--- start of Given entries ---
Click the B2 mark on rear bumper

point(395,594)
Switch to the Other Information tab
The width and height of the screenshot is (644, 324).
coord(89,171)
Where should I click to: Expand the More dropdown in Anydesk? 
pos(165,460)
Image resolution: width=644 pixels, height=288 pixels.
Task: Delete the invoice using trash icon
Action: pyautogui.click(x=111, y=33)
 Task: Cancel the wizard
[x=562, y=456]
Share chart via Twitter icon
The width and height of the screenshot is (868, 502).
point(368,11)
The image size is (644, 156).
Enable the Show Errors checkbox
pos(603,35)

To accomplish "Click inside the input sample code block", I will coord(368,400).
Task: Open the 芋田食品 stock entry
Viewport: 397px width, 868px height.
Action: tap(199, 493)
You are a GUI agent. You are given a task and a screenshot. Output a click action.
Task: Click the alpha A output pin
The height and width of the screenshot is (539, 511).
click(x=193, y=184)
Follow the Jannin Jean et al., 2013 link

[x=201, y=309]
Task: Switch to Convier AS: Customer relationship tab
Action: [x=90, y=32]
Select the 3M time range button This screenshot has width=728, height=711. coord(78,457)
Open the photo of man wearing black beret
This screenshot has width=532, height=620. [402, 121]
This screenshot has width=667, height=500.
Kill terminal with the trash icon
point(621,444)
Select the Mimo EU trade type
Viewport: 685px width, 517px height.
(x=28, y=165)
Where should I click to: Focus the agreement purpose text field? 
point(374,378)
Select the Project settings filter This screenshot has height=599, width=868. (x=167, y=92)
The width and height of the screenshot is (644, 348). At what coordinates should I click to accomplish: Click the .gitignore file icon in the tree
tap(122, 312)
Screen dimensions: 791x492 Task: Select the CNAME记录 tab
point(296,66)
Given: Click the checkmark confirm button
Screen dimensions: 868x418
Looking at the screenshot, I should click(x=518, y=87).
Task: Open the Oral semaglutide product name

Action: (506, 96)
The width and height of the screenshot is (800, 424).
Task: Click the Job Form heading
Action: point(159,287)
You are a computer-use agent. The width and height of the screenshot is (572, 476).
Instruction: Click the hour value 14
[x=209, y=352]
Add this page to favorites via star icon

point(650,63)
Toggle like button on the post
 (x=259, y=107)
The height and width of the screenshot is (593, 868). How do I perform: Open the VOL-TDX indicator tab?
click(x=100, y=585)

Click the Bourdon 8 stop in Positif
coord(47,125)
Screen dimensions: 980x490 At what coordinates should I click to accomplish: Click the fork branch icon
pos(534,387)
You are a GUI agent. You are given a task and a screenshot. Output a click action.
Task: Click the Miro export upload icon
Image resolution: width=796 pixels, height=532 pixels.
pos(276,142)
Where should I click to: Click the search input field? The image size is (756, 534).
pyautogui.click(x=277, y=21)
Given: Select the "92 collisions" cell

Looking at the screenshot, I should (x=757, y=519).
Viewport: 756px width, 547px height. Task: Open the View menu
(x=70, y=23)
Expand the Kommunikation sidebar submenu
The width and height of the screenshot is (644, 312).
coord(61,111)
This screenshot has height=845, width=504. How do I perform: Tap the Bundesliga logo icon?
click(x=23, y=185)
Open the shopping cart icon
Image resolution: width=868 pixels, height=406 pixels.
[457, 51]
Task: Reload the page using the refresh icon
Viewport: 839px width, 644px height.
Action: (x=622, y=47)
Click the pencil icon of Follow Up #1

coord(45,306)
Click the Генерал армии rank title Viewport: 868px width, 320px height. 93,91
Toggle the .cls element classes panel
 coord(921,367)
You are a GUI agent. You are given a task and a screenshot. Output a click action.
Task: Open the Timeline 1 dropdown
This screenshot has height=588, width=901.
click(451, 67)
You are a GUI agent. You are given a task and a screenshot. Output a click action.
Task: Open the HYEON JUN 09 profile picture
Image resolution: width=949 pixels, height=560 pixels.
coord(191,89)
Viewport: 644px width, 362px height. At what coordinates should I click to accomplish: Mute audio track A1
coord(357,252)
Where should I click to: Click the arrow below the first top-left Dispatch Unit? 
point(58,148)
--- end of Given entries ---
* _Instructions for the task_: Copy all of the items above without changing anything.

* _Complete answer_:
Click the B2 mark on rear bumper

point(395,594)
Switch to the Other Information tab
The width and height of the screenshot is (644, 324).
coord(89,171)
Where should I click to: Expand the More dropdown in Anydesk? 
pos(165,460)
Image resolution: width=644 pixels, height=288 pixels.
Task: Delete the invoice using trash icon
Action: pyautogui.click(x=111, y=33)
 Task: Cancel the wizard
[x=562, y=456]
Share chart via Twitter icon
The width and height of the screenshot is (868, 502).
point(368,11)
The image size is (644, 156).
Enable the Show Errors checkbox
pos(603,35)

To accomplish "Click inside the input sample code block", I will coord(368,400).
Task: Open the 芋田食品 stock entry
Viewport: 397px width, 868px height.
Action: tap(199, 493)
You are a GUI agent. You are given a task and a screenshot. Output a click action.
Task: Click the alpha A output pin
The height and width of the screenshot is (539, 511).
click(x=193, y=184)
Follow the Jannin Jean et al., 2013 link

[x=201, y=309]
Task: Switch to Convier AS: Customer relationship tab
Action: [x=90, y=32]
Select the 3M time range button This screenshot has width=728, height=711. coord(78,457)
Open the photo of man wearing black beret
This screenshot has width=532, height=620. [402, 121]
This screenshot has width=667, height=500.
Kill terminal with the trash icon
point(621,444)
Select the Mimo EU trade type
Viewport: 685px width, 517px height.
(x=28, y=165)
Where should I click to: Focus the agreement purpose text field? 
point(374,378)
Select the Project settings filter This screenshot has height=599, width=868. (x=167, y=92)
The width and height of the screenshot is (644, 348). At what coordinates should I click to accomplish: Click the .gitignore file icon in the tree
tap(122, 312)
Screen dimensions: 791x492 Task: Select the CNAME记录 tab
point(296,66)
Given: Click the checkmark confirm button
Screen dimensions: 868x418
Looking at the screenshot, I should click(x=518, y=87).
Task: Open the Oral semaglutide product name

Action: (506, 96)
The width and height of the screenshot is (800, 424).
Task: Click the Job Form heading
Action: point(159,287)
You are a computer-use agent. The width and height of the screenshot is (572, 476).
Instruction: Click the hour value 14
[x=209, y=352]
Add this page to favorites via star icon

point(650,63)
Toggle like button on the post
 (x=259, y=107)
The height and width of the screenshot is (593, 868). How do I perform: Open the VOL-TDX indicator tab?
click(x=100, y=585)

Click the Bourdon 8 stop in Positif
coord(47,125)
Screen dimensions: 980x490 At what coordinates should I click to accomplish: Click the fork branch icon
pos(534,387)
You are a GUI agent. You are given a task and a screenshot. Output a click action.
Task: Click the Miro export upload icon
Image resolution: width=796 pixels, height=532 pixels.
pos(276,142)
Where should I click to: Click the search input field? The image size is (756, 534).
pyautogui.click(x=277, y=21)
Given: Select the "92 collisions" cell

Looking at the screenshot, I should (x=757, y=519).
Viewport: 756px width, 547px height. Task: Open the View menu
(x=70, y=23)
Expand the Kommunikation sidebar submenu
The width and height of the screenshot is (644, 312).
coord(61,111)
This screenshot has height=845, width=504. How do I perform: Tap the Bundesliga logo icon?
click(x=23, y=185)
Open the shopping cart icon
Image resolution: width=868 pixels, height=406 pixels.
[457, 51]
Task: Reload the page using the refresh icon
Viewport: 839px width, 644px height.
Action: (x=622, y=47)
Click the pencil icon of Follow Up #1

coord(45,306)
Click the Генерал армии rank title Viewport: 868px width, 320px height. 93,91
Toggle the .cls element classes panel
 coord(921,367)
You are a GUI agent. You are given a task and a screenshot. Output a click action.
Task: Open the Timeline 1 dropdown
This screenshot has height=588, width=901.
click(451, 67)
You are a GUI agent. You are given a task and a screenshot. Output a click action.
Task: Open the HYEON JUN 09 profile picture
Image resolution: width=949 pixels, height=560 pixels.
coord(191,89)
Viewport: 644px width, 362px height. At what coordinates should I click to accomplish: Mute audio track A1
coord(357,252)
Where should I click to: Click the arrow below the first top-left Dispatch Unit? 
point(58,148)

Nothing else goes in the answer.